The first five are invisible to traditional cleaners like CleanMyMac. They're invisible because they look like user data — they live in dotfiles inside the home directory, not in known cache locations.
Hugging Face caches in detail
Hugging Face stores model weights in `~/.cache/huggingface/`. A single 7B-parameter model is roughly 14 GB; a 70B model is 140+ GB. Researchers who try multiple models accumulate dozens of these.
Cleanup pattern: identify models you haven't loaded in 30+ days. The Hugging Face library doesn't expose this directly; you have to check file access timestamps. DreamCleanr does this automatically and shows model-by-model size + last-access time.

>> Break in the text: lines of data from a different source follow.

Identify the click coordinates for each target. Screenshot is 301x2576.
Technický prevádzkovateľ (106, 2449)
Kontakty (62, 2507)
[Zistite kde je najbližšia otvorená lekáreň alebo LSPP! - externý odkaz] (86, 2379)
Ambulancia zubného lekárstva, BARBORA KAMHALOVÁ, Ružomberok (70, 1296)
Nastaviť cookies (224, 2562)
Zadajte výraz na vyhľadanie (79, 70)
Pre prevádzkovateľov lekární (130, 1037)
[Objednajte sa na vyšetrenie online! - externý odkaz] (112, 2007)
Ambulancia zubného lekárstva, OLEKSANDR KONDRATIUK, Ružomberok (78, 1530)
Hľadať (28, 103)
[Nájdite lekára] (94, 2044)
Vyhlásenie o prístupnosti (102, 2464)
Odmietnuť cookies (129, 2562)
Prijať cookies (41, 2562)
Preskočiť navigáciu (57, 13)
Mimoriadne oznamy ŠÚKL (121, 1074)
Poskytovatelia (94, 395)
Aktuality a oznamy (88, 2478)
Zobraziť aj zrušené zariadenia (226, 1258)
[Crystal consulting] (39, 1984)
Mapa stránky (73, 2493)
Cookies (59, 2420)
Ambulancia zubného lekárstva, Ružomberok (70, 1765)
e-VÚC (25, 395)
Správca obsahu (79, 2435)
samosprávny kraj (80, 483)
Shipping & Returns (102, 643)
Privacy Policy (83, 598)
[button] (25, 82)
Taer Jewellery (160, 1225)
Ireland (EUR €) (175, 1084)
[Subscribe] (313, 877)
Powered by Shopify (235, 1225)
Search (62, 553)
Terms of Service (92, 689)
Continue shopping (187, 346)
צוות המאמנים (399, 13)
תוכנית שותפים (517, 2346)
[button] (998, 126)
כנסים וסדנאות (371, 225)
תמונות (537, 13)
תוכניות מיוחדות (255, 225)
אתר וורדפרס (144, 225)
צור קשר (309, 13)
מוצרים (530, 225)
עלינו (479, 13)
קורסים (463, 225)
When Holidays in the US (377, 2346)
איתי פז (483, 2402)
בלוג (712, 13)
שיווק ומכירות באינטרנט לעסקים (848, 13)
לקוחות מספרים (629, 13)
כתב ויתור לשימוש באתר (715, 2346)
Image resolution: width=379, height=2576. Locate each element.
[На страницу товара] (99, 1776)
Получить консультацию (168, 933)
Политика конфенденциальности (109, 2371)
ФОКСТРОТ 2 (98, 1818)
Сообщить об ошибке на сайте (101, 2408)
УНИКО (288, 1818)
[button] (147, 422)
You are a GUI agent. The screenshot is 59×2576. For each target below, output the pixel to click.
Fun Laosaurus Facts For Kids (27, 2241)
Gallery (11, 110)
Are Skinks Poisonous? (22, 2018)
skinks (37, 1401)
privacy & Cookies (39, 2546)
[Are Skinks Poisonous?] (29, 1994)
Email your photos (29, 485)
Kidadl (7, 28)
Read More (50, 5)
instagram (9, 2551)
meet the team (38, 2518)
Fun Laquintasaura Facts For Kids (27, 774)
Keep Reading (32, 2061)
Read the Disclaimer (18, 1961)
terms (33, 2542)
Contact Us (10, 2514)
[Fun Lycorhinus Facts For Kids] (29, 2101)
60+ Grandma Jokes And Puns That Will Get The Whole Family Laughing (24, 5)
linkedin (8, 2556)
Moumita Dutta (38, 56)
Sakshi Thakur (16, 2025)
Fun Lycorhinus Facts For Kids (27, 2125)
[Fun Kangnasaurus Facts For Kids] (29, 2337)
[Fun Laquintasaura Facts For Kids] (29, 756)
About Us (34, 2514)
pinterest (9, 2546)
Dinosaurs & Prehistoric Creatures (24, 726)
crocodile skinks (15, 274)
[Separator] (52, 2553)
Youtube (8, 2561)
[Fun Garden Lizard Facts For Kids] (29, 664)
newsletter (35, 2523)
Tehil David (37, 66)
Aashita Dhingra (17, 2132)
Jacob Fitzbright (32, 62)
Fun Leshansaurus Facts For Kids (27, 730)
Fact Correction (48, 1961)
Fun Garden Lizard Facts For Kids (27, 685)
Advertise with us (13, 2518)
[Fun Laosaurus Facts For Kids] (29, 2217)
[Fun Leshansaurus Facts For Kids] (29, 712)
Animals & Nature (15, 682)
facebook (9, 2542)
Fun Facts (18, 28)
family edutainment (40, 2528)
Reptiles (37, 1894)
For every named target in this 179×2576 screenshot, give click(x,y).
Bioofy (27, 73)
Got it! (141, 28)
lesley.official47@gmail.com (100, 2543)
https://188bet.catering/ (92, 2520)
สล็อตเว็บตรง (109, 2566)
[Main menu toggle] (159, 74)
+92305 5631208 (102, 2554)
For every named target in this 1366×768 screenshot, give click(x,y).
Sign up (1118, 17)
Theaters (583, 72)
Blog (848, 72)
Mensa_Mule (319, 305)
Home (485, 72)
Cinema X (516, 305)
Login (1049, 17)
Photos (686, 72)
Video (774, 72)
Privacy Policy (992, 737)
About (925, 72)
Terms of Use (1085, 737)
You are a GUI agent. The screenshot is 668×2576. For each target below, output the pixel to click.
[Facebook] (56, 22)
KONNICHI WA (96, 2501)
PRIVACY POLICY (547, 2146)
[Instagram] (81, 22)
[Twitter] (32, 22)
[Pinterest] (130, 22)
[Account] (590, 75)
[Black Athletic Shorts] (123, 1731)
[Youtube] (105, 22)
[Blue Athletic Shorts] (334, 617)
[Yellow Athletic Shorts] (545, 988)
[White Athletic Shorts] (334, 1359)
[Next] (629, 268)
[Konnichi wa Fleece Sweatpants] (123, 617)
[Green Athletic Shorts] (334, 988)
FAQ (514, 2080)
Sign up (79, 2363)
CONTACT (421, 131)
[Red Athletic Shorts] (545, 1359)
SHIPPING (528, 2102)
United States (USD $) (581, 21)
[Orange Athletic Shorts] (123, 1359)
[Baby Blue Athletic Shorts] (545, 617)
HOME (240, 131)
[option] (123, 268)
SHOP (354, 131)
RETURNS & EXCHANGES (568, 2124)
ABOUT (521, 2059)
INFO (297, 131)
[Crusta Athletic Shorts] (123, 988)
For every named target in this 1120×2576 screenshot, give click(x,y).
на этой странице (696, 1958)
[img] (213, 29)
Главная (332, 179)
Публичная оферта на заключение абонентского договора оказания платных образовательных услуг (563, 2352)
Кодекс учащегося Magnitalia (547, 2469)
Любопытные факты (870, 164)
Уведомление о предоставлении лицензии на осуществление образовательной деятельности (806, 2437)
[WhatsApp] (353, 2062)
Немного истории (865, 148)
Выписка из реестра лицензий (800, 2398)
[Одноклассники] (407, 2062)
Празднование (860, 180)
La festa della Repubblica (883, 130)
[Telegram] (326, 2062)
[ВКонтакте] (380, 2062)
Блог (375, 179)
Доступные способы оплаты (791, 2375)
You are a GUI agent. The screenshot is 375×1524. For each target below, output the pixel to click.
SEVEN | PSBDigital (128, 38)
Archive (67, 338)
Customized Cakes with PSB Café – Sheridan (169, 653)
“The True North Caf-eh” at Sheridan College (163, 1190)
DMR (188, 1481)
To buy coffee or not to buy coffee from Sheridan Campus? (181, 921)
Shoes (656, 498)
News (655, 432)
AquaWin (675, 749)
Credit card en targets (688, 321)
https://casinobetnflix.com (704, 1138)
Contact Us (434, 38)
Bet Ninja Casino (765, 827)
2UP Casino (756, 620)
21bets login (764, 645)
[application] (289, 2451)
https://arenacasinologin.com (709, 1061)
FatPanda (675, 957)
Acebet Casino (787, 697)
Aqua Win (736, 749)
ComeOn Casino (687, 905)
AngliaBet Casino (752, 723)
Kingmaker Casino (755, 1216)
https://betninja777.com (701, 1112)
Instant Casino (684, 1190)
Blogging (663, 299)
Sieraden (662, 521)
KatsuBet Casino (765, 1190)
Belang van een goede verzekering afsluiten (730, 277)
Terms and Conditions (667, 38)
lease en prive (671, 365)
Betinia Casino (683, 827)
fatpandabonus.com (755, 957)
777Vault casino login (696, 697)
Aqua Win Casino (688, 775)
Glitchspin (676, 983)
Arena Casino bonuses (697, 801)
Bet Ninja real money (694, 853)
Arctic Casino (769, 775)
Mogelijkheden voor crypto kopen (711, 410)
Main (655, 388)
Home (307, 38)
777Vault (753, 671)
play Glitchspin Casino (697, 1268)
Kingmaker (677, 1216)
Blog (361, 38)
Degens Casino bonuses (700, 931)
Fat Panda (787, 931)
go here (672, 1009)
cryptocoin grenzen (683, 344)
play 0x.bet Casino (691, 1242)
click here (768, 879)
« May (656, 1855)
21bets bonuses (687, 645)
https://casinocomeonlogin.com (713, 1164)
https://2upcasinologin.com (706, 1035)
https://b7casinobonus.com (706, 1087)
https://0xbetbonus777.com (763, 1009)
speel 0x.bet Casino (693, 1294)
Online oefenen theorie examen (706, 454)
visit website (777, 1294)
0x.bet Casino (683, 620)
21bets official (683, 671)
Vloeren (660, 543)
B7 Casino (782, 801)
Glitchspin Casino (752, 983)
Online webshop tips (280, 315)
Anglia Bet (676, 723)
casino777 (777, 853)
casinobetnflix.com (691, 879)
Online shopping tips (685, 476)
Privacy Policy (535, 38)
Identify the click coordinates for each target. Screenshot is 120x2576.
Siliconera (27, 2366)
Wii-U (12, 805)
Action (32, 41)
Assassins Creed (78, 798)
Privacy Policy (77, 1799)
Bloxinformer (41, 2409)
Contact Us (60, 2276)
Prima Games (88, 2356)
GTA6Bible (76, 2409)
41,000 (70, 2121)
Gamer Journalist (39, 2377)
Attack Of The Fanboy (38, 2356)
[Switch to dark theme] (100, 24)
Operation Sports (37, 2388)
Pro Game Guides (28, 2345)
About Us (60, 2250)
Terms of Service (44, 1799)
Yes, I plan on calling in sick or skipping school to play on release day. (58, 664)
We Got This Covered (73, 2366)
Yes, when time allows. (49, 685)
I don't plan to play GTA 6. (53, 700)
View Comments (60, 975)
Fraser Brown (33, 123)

Docker overlay layers in detail
Docker stores image layers in `/var/lib/docker/overlay2/`. The directory grows monotonically with `docker pull` and `docker build` commands. `docker system prune` removes some of this — dangling images and stopped containers — but doesn't touch images you haven't used in months.
Better cleanup: identify images by last-pulled time and image name patterns. Old test images, old base images you've moved past, ephemeral debugging containers — all reclaimable. DreamCleanr's container intelligence module surfaces these by age.
Build artifacts and node_modules
Every JavaScript project has a node_modules directory that's typically 200 MB to 2 GB. A developer with 20 projects accumulates 4–40 GB just in node_modules. Most projects haven't been touched in 90+ days but their node_modules persist.
Cleanup pattern: scan project directories for last git commit timestamp. Projects untouched for 90+ days are candidates for deleting node_modules — easy to recreate via `npm install` if you ever return to the project.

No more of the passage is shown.